Why are they so wrinkled? Does it look like he’s lost weight? He looks a little thinner to me.

trump’s solution to the recent waves of cyberattacks is to give up on computers and go back to older ways. “The way you stop it is you go back to a much more old-fashioned form of accounting and things”. This is the kind of out-of-the-box, forward thinking we’re just not getting from the Biden administration:

But he still wants his Facebook and Twitter back.

…wow, that image. Trump as the Corinthian: truly the national nightmare.

Lemme fix your link:

The Corinthian | Sandman Wiki | Fandom

Crap; thanks for the help.

I’m going with the wet diaper theory.

Seriously, have you see those adult diaper ads that talk about how they are so sleek that they aren’t visible under clothing? That’s only when they’re dry — if you let loose while wearing them you get a “pee bulge” that looks exactly like ….whatever was going on in the front of Trump’s pants.

Remember in 2016, when Hillary was late to the debate stage because she didn’t make it back from the bathroom in time and Trump called it disgusting? Maybe it wasn’t peeing that he was disgusted by, maybe it was the concept of toilets.

Besides, if the question involves Trump, there’s a good chance that the answer involves pee. Seriously, the nexuses (nexi?) between Trump and pee are numerous and disturbing. Pee tapes featuring Russian hookers, nightclub pee shows and my favorite, a straight-up mail order vitamin scan in which the marks were instructed to send Trump their pee along with their money. Makes you wonder, doesn’t it?

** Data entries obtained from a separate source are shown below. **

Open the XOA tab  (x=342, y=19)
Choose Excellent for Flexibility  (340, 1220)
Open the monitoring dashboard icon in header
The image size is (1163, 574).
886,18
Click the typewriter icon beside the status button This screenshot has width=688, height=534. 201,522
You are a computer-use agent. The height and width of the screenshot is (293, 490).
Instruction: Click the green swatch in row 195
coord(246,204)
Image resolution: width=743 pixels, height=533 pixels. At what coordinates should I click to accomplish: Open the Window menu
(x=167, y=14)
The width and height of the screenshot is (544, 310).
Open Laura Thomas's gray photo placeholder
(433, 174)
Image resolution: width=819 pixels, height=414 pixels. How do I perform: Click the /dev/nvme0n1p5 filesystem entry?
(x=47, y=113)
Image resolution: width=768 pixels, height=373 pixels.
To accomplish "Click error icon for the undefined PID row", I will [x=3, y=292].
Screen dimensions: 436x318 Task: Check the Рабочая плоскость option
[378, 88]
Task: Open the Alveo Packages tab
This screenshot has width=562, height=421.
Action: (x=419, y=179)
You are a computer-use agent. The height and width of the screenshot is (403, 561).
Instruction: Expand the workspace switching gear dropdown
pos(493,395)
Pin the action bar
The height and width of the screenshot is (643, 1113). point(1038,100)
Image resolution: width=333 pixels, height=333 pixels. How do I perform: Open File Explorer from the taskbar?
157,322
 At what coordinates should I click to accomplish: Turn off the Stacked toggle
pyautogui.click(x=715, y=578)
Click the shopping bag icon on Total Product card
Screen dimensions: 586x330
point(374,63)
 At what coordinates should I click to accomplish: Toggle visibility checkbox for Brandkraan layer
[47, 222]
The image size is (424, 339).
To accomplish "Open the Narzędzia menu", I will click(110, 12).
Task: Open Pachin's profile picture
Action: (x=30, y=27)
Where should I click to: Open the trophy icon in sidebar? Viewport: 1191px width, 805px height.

How 'bout I send him just the pee, and he can keep the vitamins?

I did not know about some of this. :nauseated_face:

Well, we’ve been referring to him as Toddler in Chief since, oh… the second day of his administration. Nuthin’ new here.

He wants to go back to the traditional two sets of books.

Pee is golden. Of course it interests Trump.

You need to drink more water; pee should be a pale yellow.

Ignorance fought………with delight!

And you can buy a vintage Trump vitamin pee collection kit for only $500.